The previously-enacted Families First Coronavirus Response Act (signed into law on March 18, 2020) required group health plans and health insurers to cover the cost of in vitro diagnostic tests for COVID-19 that have already been approved for use pursuant to the Federal Food, Drug, and Cosmetic Act (“FFDCA”), as described in our earlier alert. The CARES Act expands the types of covered tests to include tests that have been submitted for approval for emergency use pursuant to the FFDCA, as well as tests developed in and authorized by any state that has notified the Secretary of Health and Human Services (“HHS”) of its intention to review COVID-19 diagnostic tests.
The CARES Act requires group health plans and health insurers to reimburse COVID-19 diagnostic testing providers at the health plan’s or issuer’s negotiated rate with the provider, as in effect before the COVID-19 public health emergency (declared on January 31, 2020 to exist retroactive to January 27, 2020). If the health plan or issuer does not have a negotiated rate with a provider, the plan or issuer must reimburse the provider for the service’s cash price listed on the provider’s website, or the plan or issuer may negotiate a lower rate with the provider. In that regard, each provider of COVID-19 diagnostic tests is required to publish the cash price of its COVID-19 diagnostic tests on its public website. The HHS Secretary may impose a penalty of up to $300 per day of violation on providers that fail to do so.
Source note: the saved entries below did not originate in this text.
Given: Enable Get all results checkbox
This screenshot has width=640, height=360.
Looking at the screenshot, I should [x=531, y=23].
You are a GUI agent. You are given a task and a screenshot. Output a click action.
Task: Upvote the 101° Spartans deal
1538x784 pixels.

Similar to earlier relief issued by the Internal Revenue Service for coverage of testing and treatment for COVID-19 (discussed here), high deductible health plans may now provide coverage for telehealth services without a deductible, without jeopardizing the plan’s status under the Internal Revenue Code, if the plan sponsor adds this optional provision to its plan. This flexibility applies for plan years beginning on or before December 31, 2021.
Expansion of FSAs, HSAs
Effective January 1, 2020, individuals may use health savings account and Archer medical savings account funds to purchase over-the-counter medicines without a prescription, and to purchase menstrual care products. Similarly, plan sponsors may amend their plans allow for those reimbursements from health flexible spending accounts. (The changes relating to over-the-counter medications restore flexibility that was in place prior to the Patient Protection and Affordable Care Act.) We expect that most employers will want to expand coverage under their health flexible spending accounts to implement these changes.
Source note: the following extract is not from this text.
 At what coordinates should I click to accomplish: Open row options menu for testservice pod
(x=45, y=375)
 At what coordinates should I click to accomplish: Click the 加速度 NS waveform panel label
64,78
Employer Payments of Student Loans
The CARES Act provides temporary tax-free status to certain educational assistance payments made by an employer. Effective from March 28, 2020 through December 31, 2020, an employer may make payments up to $5,250 per year to an employee or to a lender, of principal or interest on any “qualified education loan,” and these payments will not be treated as taxable income to the employee. Qualified education loans are those that were incurred by the employee for his or her higher education expenses, and they include, but are not limited to, loans for tuition, fees, books, supplies, transportation, equipment, room and board.
Sponsor/Plan Administrator Considerations Related to Health and Welfare Plan Provisions
- Consider permissible changes for high deductible health plans and what limits might be set on such items and services; adopt amendments to effectuate desired changes (g., whether or to what extent to allow COVID-19 treatment and telehealth services pre-deductible).
- Coordinate with insurers, third party administrators and stop-loss providers to implement any amendments.
- Review permissible changes and amend health flexible spending account plans to implement desired changes (g., to permit reimbursement for over-the-counter medications and menstrual care products).
- Distribute summaries of material modifications reflecting changes to applicable plans.
- If interested in making student loan payments for employees, adopt written plan under Section 127 of the Code.
If you wish to receive periodic updates on this or other topics related to the pandemic, you can be added to our COVID-19 “Special Interest” mailing list by subscribing here. For any other legal questions related to this pandemic, please contact the Firm’s COVID-19 Core Response Team at [email protected].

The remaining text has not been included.